会場にトーナメント表が張り出されるのを確認しなきゃいけないわけです。
この時に下北沢の格闘技ショップ、ファイトカンパニー小林さんにいいホテルを教えてもらいました。
ニューガーデナホテル。


このホテルが以後のロサンゼルス遠征での拠点となります。
なぜかというとこのホテル、ガーデナという地区はアジア人街でした。
道路を渡ったらあるスーパーには日本でお馴染みの食料品やらジャンプまで売っていました。
なぜか木曜日に来週発売分がアメリカで買えるという不思議。
ちょっと高いけど。
それにちょっと歩くと韓国サウナもありましてすごくいい場所のホテルでした。

この時の2004年のパンナムは3日間開催でした。
日本からはピュアブレッドの吉岡大さん、小野瀬さん、関口さん、柳沢さんら、トライフォースの早川さん、渡辺さんら、他にはフジメグさんも出場していました。

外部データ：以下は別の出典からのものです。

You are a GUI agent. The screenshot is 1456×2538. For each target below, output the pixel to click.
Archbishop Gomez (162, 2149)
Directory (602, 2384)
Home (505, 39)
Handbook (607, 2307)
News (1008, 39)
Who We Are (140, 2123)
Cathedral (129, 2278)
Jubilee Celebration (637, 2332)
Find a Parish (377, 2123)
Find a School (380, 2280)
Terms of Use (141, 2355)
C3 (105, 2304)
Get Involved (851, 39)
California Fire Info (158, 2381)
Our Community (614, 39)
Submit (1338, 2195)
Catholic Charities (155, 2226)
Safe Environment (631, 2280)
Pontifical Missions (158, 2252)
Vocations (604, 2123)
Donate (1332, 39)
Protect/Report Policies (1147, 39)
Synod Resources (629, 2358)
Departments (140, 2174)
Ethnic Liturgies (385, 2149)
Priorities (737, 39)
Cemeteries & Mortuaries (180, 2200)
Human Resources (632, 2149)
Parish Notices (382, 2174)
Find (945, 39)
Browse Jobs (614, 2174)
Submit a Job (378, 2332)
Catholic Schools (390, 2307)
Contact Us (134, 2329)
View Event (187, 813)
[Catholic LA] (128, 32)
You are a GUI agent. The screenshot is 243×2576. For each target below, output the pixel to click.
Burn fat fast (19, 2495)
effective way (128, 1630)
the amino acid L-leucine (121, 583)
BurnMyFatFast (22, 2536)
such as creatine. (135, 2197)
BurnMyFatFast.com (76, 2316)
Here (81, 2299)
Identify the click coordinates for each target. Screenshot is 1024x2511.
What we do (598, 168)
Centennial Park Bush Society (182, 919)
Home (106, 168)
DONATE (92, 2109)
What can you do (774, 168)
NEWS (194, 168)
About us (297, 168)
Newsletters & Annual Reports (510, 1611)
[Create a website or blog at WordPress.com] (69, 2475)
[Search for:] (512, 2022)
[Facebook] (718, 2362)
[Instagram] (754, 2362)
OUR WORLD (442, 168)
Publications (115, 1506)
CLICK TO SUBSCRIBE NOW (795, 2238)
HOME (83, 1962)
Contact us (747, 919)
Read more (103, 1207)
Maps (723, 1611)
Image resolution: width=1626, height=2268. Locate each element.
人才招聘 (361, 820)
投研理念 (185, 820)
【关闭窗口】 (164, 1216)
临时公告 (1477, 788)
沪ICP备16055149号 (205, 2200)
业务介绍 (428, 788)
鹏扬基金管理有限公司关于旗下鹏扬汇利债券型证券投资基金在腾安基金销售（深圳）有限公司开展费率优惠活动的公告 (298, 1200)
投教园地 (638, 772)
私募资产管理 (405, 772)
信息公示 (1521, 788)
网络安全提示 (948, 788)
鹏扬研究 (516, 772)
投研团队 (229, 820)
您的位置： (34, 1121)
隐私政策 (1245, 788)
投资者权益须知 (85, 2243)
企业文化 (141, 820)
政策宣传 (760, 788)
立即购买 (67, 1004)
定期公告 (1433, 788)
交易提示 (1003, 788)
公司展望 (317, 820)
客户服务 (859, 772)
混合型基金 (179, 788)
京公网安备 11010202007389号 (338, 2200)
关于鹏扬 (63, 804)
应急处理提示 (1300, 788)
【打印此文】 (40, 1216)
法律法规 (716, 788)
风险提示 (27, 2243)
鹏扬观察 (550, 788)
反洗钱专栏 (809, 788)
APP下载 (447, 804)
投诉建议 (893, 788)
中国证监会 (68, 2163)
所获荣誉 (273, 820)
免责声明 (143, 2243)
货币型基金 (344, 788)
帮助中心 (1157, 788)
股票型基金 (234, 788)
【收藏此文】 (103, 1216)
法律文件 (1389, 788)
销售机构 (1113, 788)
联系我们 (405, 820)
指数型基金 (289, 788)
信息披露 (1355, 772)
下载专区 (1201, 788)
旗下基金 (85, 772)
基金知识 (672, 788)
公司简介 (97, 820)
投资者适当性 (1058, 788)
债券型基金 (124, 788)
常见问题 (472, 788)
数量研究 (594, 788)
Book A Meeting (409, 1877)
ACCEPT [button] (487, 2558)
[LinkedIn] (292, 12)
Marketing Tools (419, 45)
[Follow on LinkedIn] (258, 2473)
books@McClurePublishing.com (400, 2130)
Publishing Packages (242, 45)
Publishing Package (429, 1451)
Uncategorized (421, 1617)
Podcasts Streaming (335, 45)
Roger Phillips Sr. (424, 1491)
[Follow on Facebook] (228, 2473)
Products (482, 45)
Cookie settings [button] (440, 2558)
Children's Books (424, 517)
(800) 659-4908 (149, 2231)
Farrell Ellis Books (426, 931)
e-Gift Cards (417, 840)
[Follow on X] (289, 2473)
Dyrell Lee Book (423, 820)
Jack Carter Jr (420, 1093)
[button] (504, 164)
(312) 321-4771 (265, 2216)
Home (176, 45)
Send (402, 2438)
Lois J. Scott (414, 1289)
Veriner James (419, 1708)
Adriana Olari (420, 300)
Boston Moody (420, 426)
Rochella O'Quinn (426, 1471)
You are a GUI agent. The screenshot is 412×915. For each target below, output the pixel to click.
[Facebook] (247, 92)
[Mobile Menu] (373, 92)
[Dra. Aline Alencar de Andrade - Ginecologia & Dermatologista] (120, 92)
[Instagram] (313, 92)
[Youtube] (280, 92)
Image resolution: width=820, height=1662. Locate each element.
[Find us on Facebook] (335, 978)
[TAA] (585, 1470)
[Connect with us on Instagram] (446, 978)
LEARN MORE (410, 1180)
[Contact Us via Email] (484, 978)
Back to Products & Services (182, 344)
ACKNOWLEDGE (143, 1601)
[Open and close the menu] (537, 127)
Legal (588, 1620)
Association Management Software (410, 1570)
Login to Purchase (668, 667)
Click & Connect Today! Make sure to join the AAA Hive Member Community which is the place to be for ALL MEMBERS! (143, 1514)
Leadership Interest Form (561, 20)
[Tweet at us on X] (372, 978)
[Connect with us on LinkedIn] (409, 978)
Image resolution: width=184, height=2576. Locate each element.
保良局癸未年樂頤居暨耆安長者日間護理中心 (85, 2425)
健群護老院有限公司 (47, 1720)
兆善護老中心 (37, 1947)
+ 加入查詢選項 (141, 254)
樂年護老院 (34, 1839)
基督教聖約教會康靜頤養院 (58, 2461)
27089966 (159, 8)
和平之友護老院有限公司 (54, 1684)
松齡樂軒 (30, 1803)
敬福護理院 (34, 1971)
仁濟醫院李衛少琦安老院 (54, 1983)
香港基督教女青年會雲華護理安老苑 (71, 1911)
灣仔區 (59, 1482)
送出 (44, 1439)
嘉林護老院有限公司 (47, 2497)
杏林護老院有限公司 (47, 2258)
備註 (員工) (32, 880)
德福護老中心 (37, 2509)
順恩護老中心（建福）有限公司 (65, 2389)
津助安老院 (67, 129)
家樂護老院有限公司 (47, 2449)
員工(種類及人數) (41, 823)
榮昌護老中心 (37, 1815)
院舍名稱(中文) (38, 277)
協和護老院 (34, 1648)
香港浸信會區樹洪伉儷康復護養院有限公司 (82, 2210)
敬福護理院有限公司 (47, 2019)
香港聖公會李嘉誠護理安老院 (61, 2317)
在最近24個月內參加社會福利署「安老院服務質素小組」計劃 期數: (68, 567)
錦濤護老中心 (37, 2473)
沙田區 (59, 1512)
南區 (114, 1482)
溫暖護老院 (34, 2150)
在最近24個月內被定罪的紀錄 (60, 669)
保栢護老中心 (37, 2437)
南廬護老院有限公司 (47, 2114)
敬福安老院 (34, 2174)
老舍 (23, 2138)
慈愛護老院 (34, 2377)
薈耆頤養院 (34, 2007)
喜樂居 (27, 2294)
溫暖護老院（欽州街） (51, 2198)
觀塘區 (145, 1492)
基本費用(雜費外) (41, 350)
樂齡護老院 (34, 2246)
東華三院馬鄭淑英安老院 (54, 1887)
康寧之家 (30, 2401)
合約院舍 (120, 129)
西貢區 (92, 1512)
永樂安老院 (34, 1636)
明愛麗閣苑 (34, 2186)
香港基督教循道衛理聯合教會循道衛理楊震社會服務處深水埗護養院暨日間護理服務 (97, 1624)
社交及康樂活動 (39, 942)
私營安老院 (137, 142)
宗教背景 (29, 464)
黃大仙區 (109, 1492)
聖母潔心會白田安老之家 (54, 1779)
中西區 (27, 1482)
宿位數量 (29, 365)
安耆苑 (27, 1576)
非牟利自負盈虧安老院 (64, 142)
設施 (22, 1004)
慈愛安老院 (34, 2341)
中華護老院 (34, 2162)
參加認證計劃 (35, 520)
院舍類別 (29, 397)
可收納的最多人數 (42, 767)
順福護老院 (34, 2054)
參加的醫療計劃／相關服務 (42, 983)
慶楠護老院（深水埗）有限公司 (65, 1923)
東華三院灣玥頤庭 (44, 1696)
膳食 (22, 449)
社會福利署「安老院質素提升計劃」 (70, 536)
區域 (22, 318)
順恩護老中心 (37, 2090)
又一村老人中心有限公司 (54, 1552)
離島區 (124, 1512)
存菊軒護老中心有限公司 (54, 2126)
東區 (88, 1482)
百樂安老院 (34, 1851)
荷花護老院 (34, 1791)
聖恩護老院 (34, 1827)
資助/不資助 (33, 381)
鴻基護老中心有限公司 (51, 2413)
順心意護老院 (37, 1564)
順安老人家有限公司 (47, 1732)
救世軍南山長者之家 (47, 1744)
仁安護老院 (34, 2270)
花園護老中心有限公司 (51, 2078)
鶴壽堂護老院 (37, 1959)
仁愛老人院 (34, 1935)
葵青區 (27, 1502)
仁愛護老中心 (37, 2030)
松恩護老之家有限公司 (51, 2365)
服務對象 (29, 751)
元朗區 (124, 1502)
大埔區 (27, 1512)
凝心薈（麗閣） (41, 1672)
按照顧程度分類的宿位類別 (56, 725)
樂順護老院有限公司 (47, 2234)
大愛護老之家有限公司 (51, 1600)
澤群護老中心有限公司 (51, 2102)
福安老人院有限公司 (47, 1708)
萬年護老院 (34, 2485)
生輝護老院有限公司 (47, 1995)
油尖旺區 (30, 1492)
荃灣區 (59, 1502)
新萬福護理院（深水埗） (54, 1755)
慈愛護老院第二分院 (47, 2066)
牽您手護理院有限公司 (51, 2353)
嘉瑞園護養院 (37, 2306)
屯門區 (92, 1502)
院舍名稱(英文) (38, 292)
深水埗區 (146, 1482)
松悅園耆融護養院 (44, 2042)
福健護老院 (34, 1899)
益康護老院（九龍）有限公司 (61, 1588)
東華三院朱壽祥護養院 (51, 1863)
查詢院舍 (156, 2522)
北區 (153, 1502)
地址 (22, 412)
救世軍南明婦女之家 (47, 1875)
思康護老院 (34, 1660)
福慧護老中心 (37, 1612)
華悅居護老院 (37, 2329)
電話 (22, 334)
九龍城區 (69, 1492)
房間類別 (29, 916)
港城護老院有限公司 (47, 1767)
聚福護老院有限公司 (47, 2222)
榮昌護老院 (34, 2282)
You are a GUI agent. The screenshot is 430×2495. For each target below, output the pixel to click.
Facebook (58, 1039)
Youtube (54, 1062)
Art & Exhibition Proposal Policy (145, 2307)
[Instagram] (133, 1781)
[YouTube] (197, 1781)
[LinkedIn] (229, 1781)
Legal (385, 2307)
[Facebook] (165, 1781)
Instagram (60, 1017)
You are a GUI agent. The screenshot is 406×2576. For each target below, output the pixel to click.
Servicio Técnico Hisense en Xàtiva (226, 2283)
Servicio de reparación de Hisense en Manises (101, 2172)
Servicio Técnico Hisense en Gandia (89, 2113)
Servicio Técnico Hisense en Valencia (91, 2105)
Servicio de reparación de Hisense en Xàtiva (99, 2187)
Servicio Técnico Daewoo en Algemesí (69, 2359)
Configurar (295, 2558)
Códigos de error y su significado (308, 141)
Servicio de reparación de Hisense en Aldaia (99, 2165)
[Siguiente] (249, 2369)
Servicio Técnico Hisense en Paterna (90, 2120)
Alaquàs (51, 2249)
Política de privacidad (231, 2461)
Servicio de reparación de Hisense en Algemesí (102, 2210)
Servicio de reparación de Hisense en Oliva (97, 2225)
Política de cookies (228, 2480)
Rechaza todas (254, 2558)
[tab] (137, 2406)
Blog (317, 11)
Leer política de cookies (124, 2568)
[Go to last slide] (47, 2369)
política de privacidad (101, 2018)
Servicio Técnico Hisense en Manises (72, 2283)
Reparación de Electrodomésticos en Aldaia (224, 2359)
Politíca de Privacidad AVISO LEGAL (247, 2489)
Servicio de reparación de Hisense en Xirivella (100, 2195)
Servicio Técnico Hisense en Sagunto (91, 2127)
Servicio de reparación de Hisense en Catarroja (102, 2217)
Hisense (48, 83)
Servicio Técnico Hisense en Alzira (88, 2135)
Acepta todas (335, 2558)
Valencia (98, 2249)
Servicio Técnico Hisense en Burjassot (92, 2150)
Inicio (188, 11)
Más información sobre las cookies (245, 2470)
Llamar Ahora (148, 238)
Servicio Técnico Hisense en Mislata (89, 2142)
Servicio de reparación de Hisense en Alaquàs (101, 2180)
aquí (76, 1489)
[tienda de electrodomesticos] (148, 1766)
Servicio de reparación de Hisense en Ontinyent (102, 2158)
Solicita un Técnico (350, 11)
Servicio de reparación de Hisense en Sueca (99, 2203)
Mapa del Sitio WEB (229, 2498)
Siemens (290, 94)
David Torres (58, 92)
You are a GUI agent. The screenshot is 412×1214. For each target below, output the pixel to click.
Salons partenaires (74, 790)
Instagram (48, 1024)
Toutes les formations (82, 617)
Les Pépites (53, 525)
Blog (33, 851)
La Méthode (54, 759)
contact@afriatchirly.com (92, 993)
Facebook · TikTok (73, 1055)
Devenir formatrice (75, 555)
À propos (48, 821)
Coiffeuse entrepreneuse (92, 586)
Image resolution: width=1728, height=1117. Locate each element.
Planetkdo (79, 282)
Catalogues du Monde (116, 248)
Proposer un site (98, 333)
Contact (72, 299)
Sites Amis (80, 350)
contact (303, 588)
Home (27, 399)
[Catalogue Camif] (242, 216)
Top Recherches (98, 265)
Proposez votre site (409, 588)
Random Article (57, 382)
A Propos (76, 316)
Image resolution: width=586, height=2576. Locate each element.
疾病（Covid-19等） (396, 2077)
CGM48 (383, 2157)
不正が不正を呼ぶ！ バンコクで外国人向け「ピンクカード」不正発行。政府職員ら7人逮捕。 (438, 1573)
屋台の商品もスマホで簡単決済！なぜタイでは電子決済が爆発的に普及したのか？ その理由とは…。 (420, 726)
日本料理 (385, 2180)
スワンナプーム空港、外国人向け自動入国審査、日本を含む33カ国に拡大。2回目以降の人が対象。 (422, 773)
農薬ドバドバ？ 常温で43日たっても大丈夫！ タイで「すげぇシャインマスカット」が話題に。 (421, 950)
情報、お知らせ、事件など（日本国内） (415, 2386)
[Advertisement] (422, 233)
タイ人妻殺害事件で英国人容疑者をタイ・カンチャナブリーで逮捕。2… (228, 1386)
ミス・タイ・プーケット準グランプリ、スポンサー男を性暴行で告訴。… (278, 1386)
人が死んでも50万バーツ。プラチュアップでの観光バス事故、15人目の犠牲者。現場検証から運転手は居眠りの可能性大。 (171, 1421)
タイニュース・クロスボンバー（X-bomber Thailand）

初日は青帯アダルト。僕は同じグループに青帯アダルトプルーマが3人いたので2日目のマスターカテゴリーでのエントリーにしました。
初めてのマスターだったと思います。
3日目が紫、茶、黒だったような。

当時のIBJJFの大会は今のようにランキングでトーナメント表が作られるわけではなかったので同門対決だけはないものの日本人対決なんていうものは容赦なく組んできました。
アメリカだからと言ってブラジル人対決はないわけもないのだから当然と言えば当然。

同アカデミーからは2名のみという条件がありました。
この時の青帯アダルトプルーマにはパレ東から松田くんと卜部くん、ほかのパレストラからも2名が出場。
つまりパレストラからは同カテゴリーに4人もいたのです。
そうなるとIBJJFが適当にチーム分けをします。
パレストラ2名、ユーキナカイBJJ2名という謎アカデミーでエントリーされてました。
松田くんは初戦がいきなり同門対決。たしかパレ池の人でした。
アメリカまで来て練習したことのある同門対決という悲しみ。
松田くんは律儀な人だったので気にしてましたが外様な自分は心の底から松田くんを応援しました。
初戦は苦戦しつつも勝ちましたがその後敗退。
松田くんは僕にとって青帯プルーマ最強でした。
その彼が負けてしまいかなり驚きました。

この日の試合後に会場で早川さんたちのグループと遭遇。
『今回はどんなパーティで来てるの?』
パーティ???
あ、面子ね。
めちゃくちゃかっこいいじゃないか!!!早川さん!
と感動したのを覚えています。

2日目は自分の試合。
試合前、めちゃくちゃ緊張してました。
が、なぜか覆面を被った選手がそのまま試合しようとして怒られていました。
ちょっと緊張がほぐれました。
ついに自分の名前が呼ばれてマットに呼ばれます。
相手がめちゃくちゃ大きく見える。
審判にマット内に呼ばれる。
ああ。でかいよー。
するとセコンドの松田くんがしきりになにかを訴えているじゃないか。
自分、シードだったからか相手を間違えていたようで違う階級の人でした。
おかげ本来の相手が小さく見えて緊張なんてどこかへ行ってしまい初戦突破。

書いてて思い出したのですがこの時、耳が湧いてしまい耳穴が塞がるくらいになってました。
試合前日に同室の西野くんが画鋲で血を出してあげましょうか?って鬼なことを言ってきて断りました。
決勝は耳が痛くないように試合したんです。
片襟片袖が見事に炸裂して優勝しました。



すると試合後に会場で知らない会う人会う人に「コングラチュレーション!」と声をかけられるアメリカ。
めちゃくちゃ嬉しかったです。


橋本さんのリバーサルマガジンにも載りました。
ガロじゃないけど。

帰国すると一気におめでとうメールがきていて「勝つとみんなが喜んでくれる」という感動を覚えました。
よくよく考えてみたら大きな大会で勝った(優勝のこと)ことはなかった。

この大会がそういう意味で柔術だけでなく自分の人生の『生き甲斐』になりうるものを見つけたタイミングだと思います。

アメリカの広い空がいろんな意味で可能性を示してくれた気がしました。

けど、この時はまだなりうる可能性があっただけでそれが成長するのはまた後のことです。